Exercise objective
Would you set down the data below exactly as shown?

Collected data
┌────────

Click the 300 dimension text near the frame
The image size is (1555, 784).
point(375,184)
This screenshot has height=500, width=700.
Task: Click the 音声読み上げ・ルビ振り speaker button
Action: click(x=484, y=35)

└────────

Written solution
Click the 300 dimension text near the frame
The image size is (1555, 784).
point(375,184)
This screenshot has height=500, width=700.
Task: Click the 音声読み上げ・ルビ振り speaker button
Action: click(x=484, y=35)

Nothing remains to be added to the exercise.